Note: I have more to say about this, but right now I am struggling to think of ways to explain it clearly, and would like to pause so you can give me feedback about what parts of this answer do or do not make sense to you, so I can change the parts currently within the answer, and plan to better write the remaining parts of the answer so you hopefully understand them.
Right now this is not a complete answer nor does it directly address what you are asking, so it should under no circumstances be accepted in its current form.
Part of the reason why the explanation in the Wikipedia article is confusing is because the word "mean" is used to mean (pun unintended) too many different things.
The main difference, when thinking about any of these related concepts, to always keep in mind, is the difference between a population and a sample. (See here, although I don't really like the answers given to the question.)
This also comes down to the difference between a random variable and an observation/realization of a random variable.

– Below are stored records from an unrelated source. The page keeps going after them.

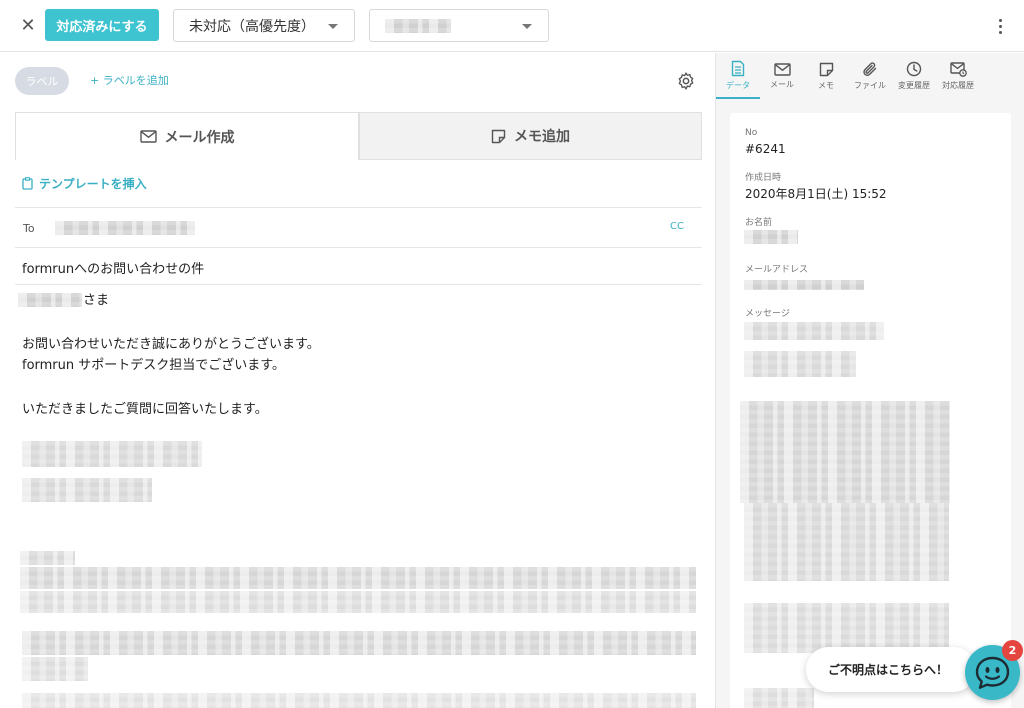 This screenshot has height=708, width=1024. I want to click on field-label-email: メールアドレス, so click(777, 270).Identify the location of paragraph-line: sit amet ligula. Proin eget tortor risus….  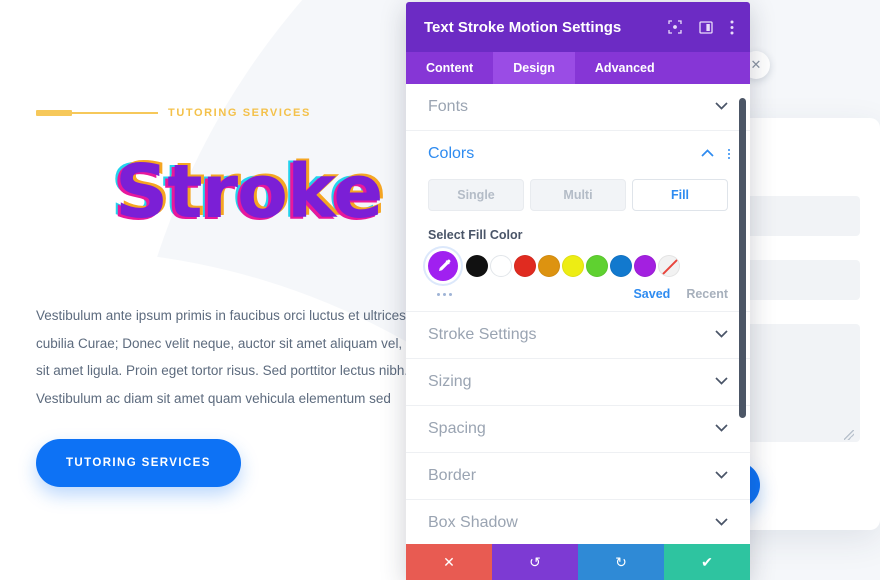
(222, 371). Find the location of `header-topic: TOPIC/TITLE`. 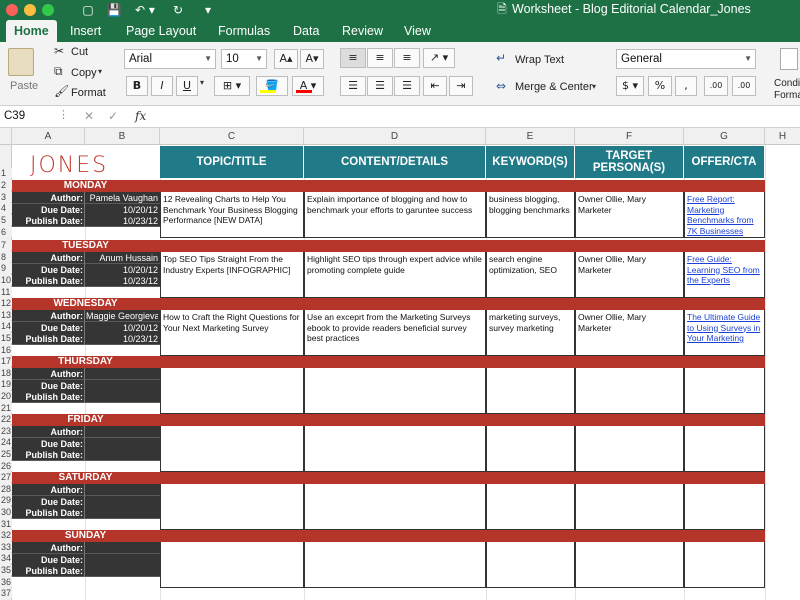

header-topic: TOPIC/TITLE is located at coordinates (232, 162).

That might sound too obvious to be helpful, but it is what always anchored me and helped me to figure things out when I got confused. There are many concepts in statistics which seem similar to each other or somehow redundant, but which one investigates closer, it turns out that a fundamental difference includes the difference between a population and a sample. Whenever you get confused between two concepts in statistics, try asking yourself: "how does this relate to the difference between a population and a sample (from that population)?" Answering that question may anchor you as it has anchored me.

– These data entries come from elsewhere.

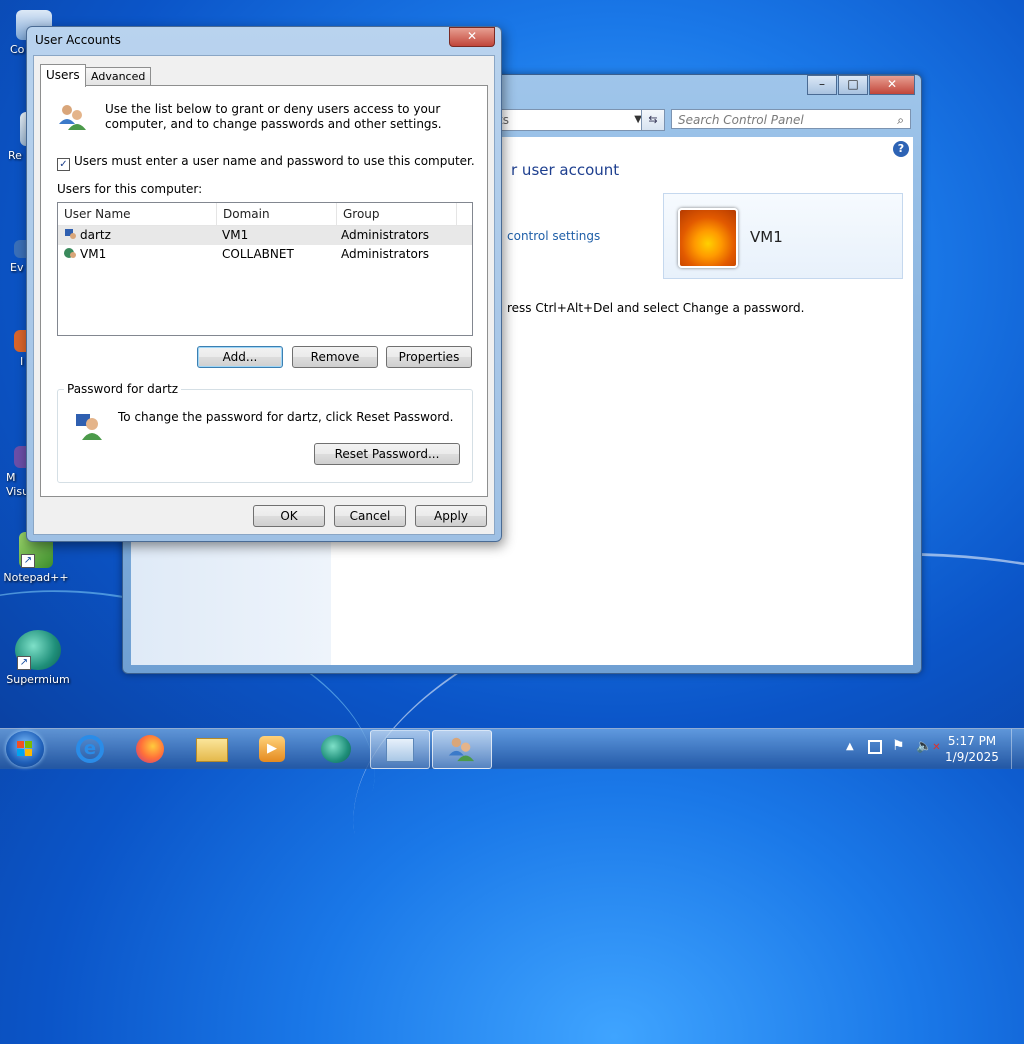 This screenshot has height=1044, width=1024. What do you see at coordinates (123, 389) in the screenshot?
I see `password-group-title: Password for dartz` at bounding box center [123, 389].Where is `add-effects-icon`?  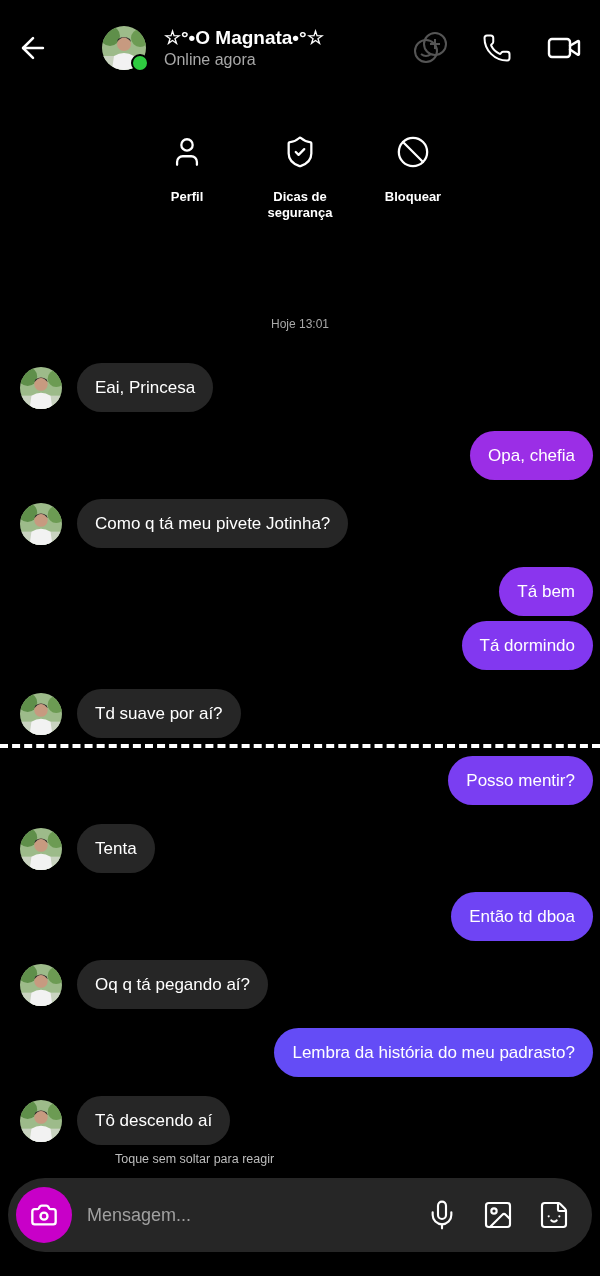
add-effects-icon is located at coordinates (430, 48).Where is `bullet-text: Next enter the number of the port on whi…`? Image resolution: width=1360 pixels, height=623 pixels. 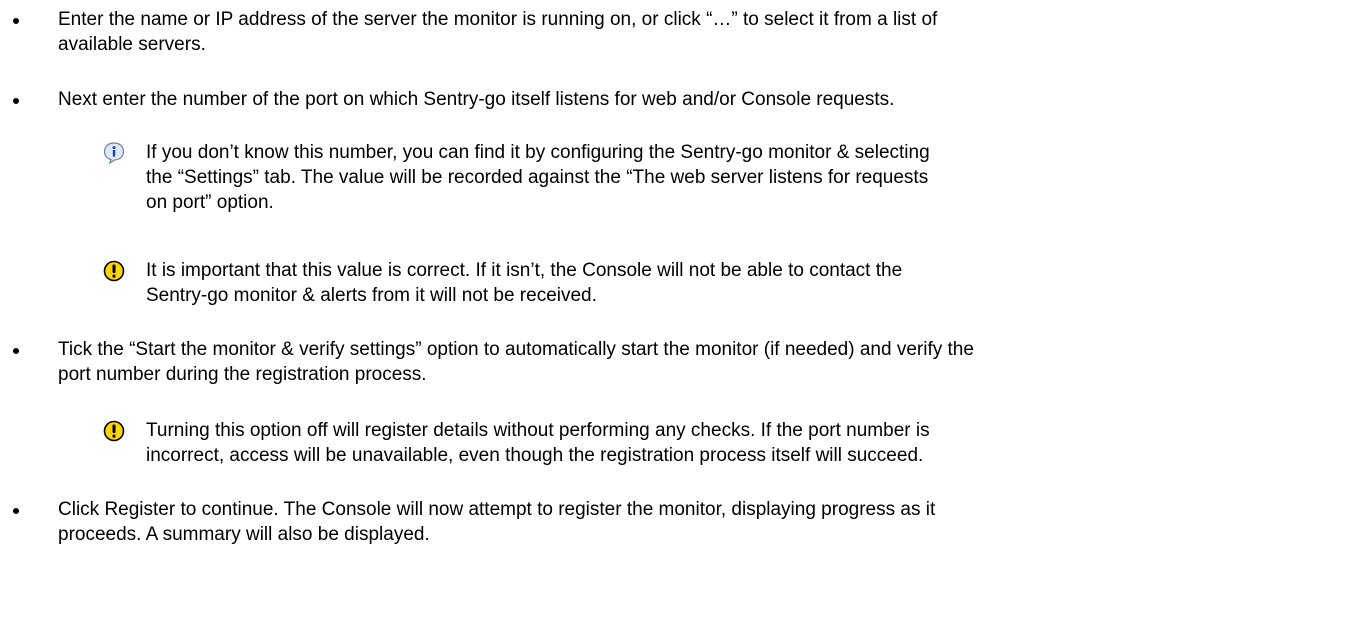 bullet-text: Next enter the number of the port on whi… is located at coordinates (476, 100).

I don't know if the language of probability theory and random variables will either help you or make you more confused, so with that caveat I will continue.
population: In a model of a real-life situation, the mathematical notion of a sample space is what is used to represent a population. Thus the "population mean" corresponds to the notion of expectation of a random variable.

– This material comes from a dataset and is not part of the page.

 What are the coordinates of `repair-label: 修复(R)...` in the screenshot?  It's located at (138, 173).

(finite) sample: This is a set of $n$ "realizations" of the random variable. In other words, given a random variable $X$ whose sample space $\Omega$ is the population in question, a sample will be an element of the space $\Omega^n = \Omega \times \dots \times \Omega$, i.e. an $n$-tuple of elements from $\Omega$.
In other words, the population is the entire space $\Omega$, while an individual sample is just one element of that space. The same way that $x \in \mathbb{R}$ and the entire set $\mathbb{R}$ are different kinds of objects.
This is already tricky, but it gets even trickier when one considers sampling. If one "takes a sample at random", then one is observing the outcomes of the random variable $X$, which often causes the distinction between population and sample to appear blurry in theoretical treatments.
If one considers "the" sample, or "a given" sample, then one is talking about a specific element of $\Omega$ ($n = 1$), but if one is talking about "a" sample, then one is talking about a random variable which takes values in the sample space (i.e. the population) $\Omega$.
It becomes even more confusing when one considers (and only knows about) unbiased estimators -- the difference can still be clear when talking about "a given" or "the" sample, but when talking about "a" sample, then one can only talk about the expected value of the estimator (not a particular realization of it) but for unbiased estimators (like the sample mean) the expected value of the estimator is the same as the parameter it is supposed to be estimating, so it is more difficult to see the difference.
Another useful concept to keep in mind here is statistic (Wikipedia also fails us here), which is just any arbitrary function from $\Omega$. But as I mentioned before, understanding this concept well, as well as understanding basically any other concept well in statistics, depends on a clear understanding of the difference between a sample and a population, and this is difficult to explain, since the word sample is also used to mean too many different things (e.g. in particular both the realizations of a random variable as well as the random variable itself). The distinction is usually inferred from the context, but since it is never made explicit, it is difficult to learn in the first place that the distinction exists and needs to be thought about.